19 N.Y.S. 432 | N.Y. Sup. Ct. | 1892

Macomber, J.

On the 8th day of April, 1886, Patrick Byan made application to this defendant, which was then known as, and which bore the name of, the Old People’s Mutual Benefit Society, for a policy of insurance upon his life for the benefit of one John Driscol, his son-in-law. Accordingly, the defendant, under the name of the Old People’s Mutual Benefit Society, issued a policy of insurance to the applicant, by which the defendant “insured the life of Patrick Byan for a sum not to exceed four fifths of the amount collected from one assessment on all the members in this class: provided, always, that in case death shall occur within ninety days from the date of this certificate, the amount paid hereon shall not exceed the sum paid in by the insured, with an addition of ten per cent, of the same.
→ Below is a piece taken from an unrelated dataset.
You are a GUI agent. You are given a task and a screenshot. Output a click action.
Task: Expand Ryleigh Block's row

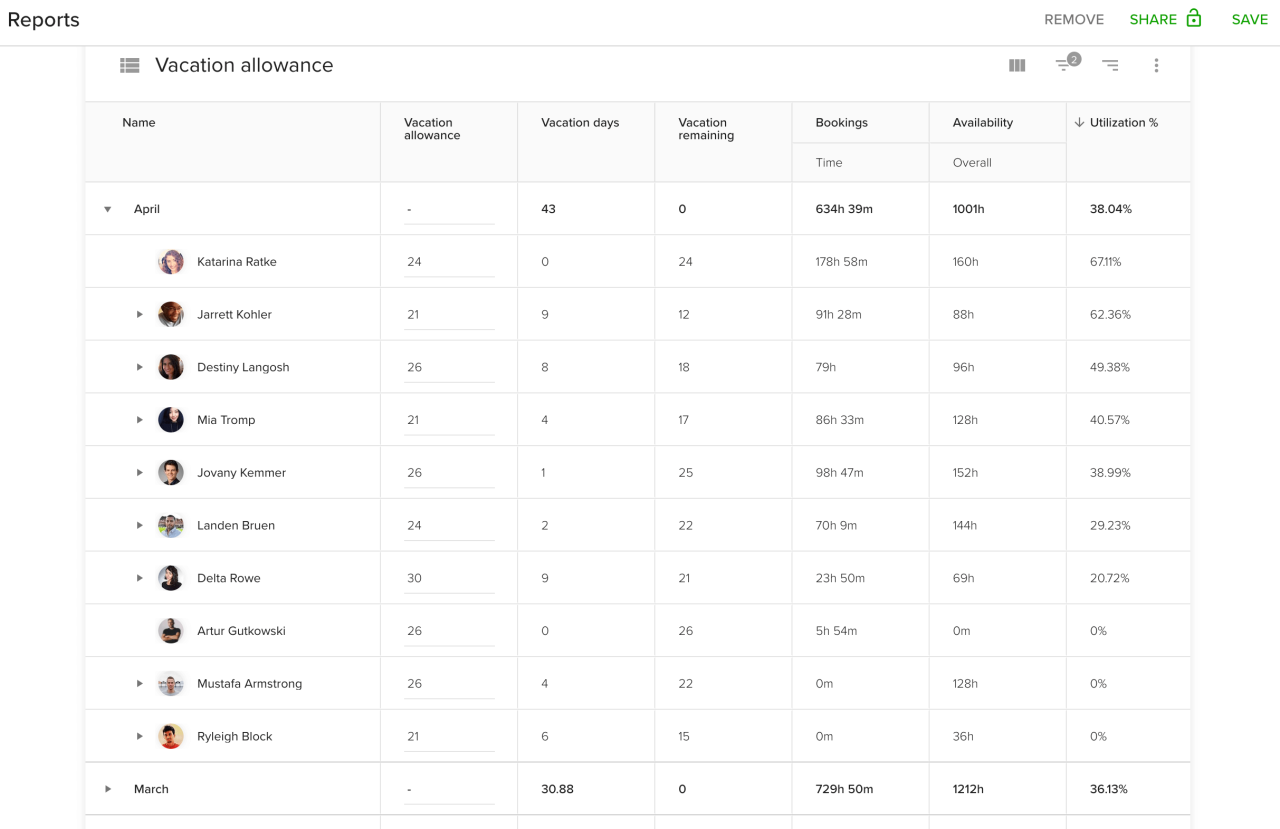140,736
If death occurs after ninety days, and within one year, from the date hereof, the sum paid hereon shall not exceed one thousand dollars. If death occurs after one year, and within two years, from the date hereof, the sum paid hereon shall not exceed two thousand dollars. If death occurs after two years, and within three years, of the date hereof, the amount paid hereon shall not exceed three thousand dollars. If death occurs after three years, the amount paid hereon shall not exceed four thousand dollars. The -sum to be paid, in accordance with the rules and regulations of the society, to John Driscol, son-in-law of. the assured, or said beneficiary’s heirs, administrators, or assignees, within ninety days after due notice and proofs of death have been filed at the home office of the society.” The policy or certificate contained a condition that the same shall be incontestable by the company after a year from its date. Among the by-laws of the defendant (section 17) it is provided that the beneficiary must be husband, wife, family, heirs, legal assignee, or creditor of the insured person.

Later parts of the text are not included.